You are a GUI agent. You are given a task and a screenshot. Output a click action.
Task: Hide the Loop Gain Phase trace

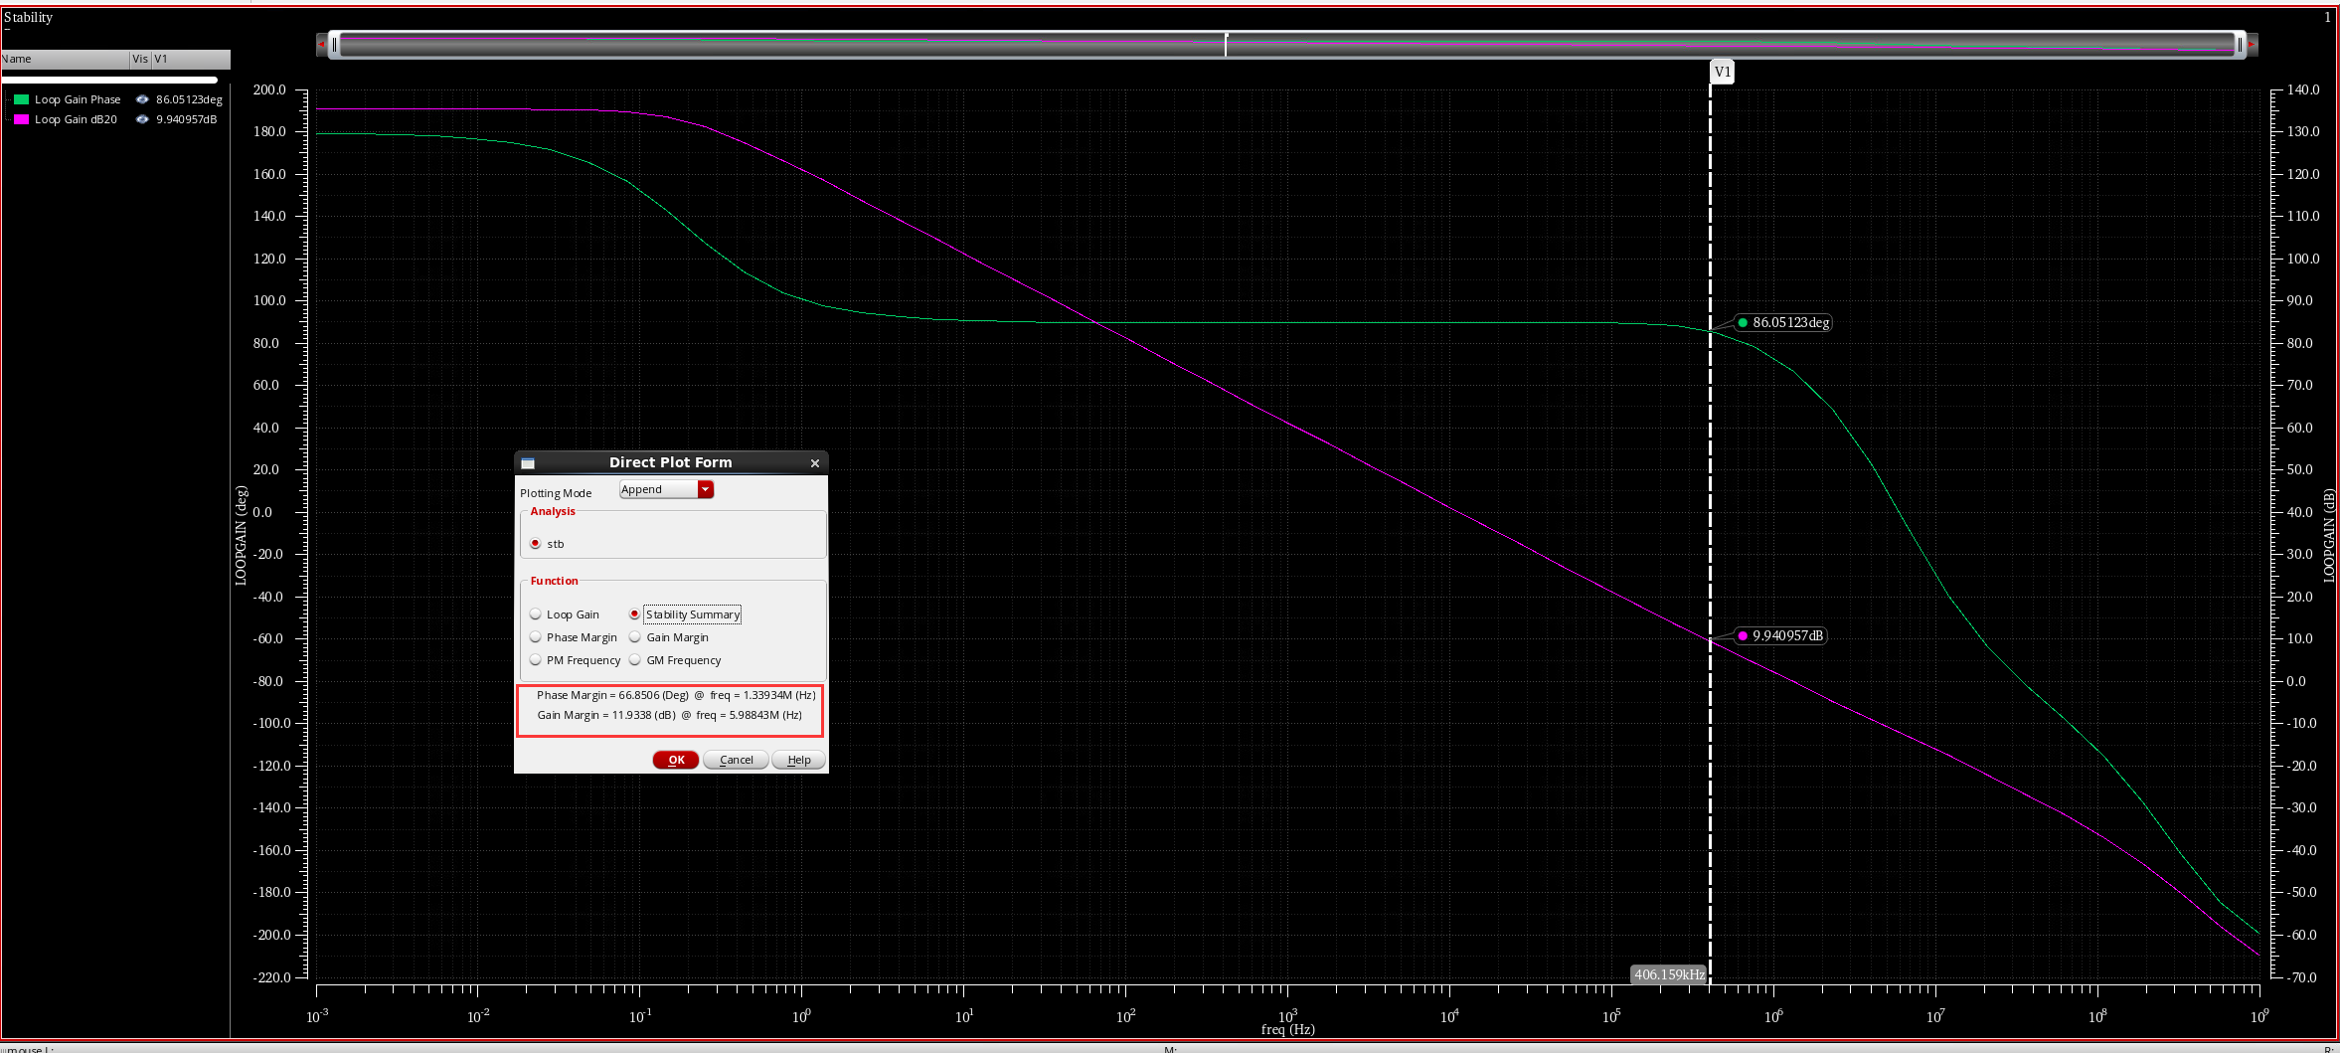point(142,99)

···

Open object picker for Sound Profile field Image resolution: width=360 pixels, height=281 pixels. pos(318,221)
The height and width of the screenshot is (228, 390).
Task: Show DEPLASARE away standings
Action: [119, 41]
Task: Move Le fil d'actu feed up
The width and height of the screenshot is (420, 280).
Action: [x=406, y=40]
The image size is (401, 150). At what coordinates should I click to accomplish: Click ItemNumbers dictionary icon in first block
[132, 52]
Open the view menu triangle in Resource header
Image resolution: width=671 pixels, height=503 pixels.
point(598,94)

···

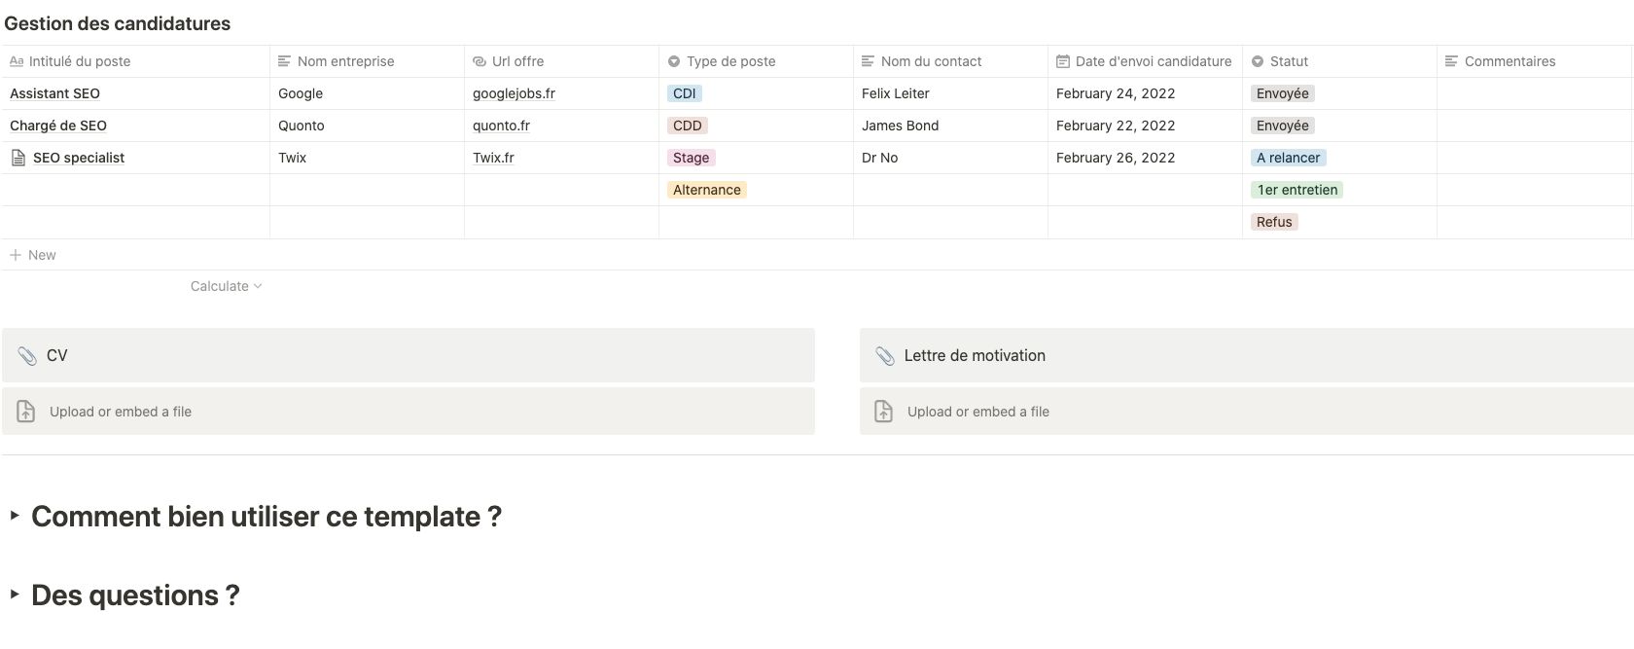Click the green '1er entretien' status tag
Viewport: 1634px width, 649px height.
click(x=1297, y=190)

···

From the material above, retype precisely the lines between the line holding "Task: Move Le fil d'actu feed up" and the line holding "Open the view", inclusive, and nothing beyond them.

Task: Move Le fil d'actu feed up
The width and height of the screenshot is (420, 280).
Action: [x=406, y=40]
The image size is (401, 150). At what coordinates should I click to accomplish: Click ItemNumbers dictionary icon in first block
[132, 52]
Open the view menu triangle in Resource header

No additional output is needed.